> EXERCISE DATA
———

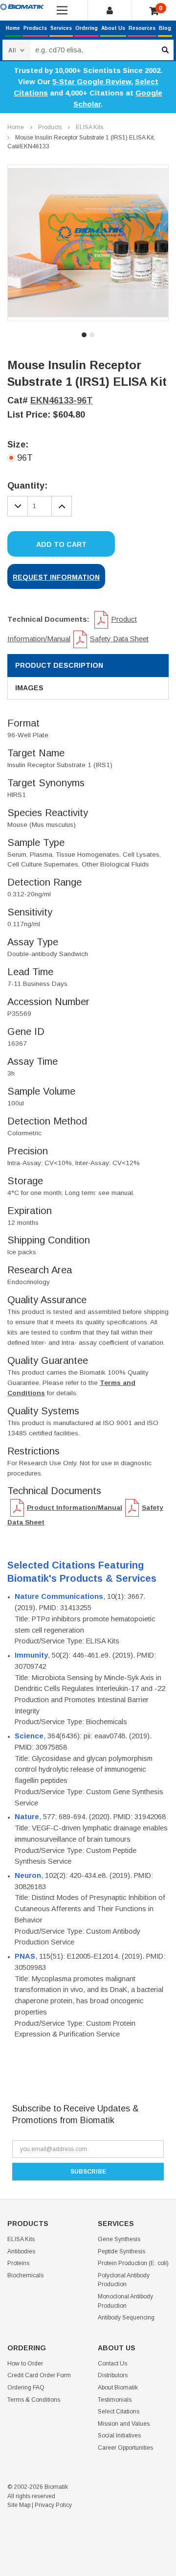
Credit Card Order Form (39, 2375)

———

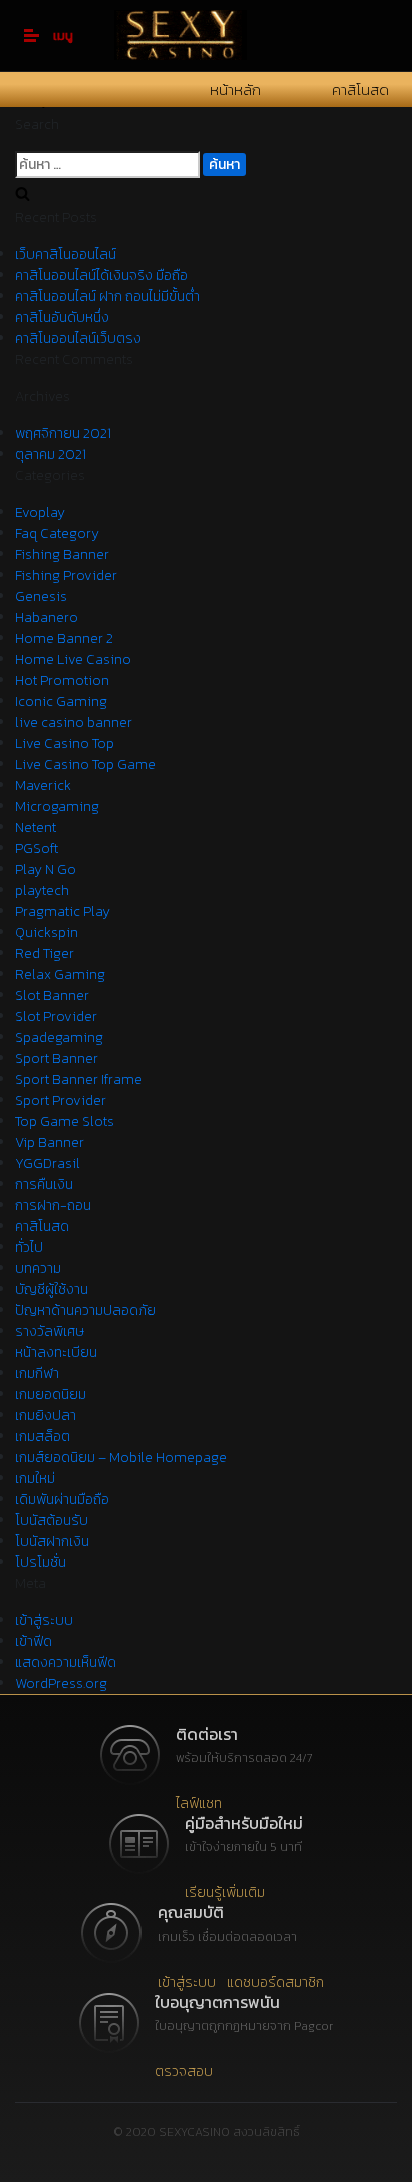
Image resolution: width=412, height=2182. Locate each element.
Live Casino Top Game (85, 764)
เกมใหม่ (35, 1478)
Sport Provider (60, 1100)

———

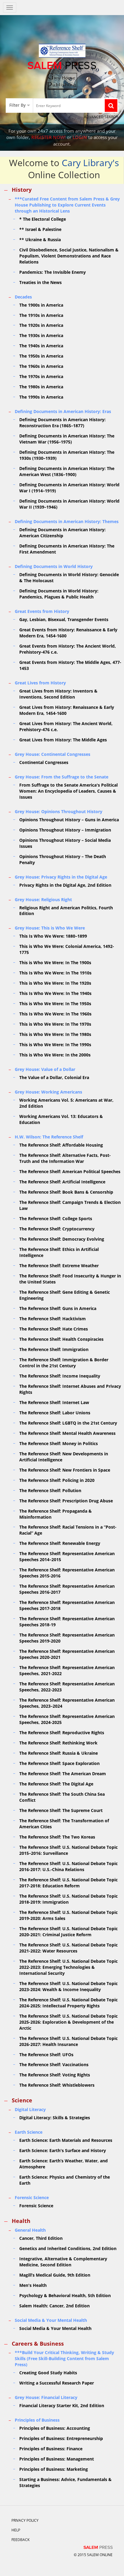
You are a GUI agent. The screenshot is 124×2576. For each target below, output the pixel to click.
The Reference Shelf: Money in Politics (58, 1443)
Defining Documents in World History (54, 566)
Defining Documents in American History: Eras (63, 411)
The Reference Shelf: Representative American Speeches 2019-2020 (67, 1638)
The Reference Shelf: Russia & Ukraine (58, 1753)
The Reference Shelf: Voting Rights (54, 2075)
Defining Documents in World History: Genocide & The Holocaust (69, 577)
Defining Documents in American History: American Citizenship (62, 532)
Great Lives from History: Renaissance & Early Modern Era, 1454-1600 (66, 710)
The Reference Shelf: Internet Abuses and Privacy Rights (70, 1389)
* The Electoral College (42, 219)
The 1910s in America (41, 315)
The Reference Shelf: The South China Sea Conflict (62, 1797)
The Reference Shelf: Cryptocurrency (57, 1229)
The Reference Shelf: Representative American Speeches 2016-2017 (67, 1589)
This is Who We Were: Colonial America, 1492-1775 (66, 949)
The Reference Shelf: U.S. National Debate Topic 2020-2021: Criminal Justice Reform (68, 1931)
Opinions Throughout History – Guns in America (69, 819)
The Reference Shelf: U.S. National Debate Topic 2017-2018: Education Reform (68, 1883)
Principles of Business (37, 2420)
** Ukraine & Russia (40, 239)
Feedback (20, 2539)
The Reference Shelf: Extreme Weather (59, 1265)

———

> WHAT YOU SHOULD DO
Go through the listing above and write out exactly the lines starting with the one holding "Opinions Throughout History" and running through the one holding "The Reference Shelf: Extreme", ends included, and no others.

> TASK ANSWER
Opinions Throughout History – Guns in America (69, 819)
The Reference Shelf: U.S. National Debate Topic 2017-2018: Education Reform (68, 1883)
Principles of Business (37, 2420)
** Ukraine & Russia (40, 239)
Feedback (20, 2539)
The Reference Shelf: Extreme Weather (59, 1265)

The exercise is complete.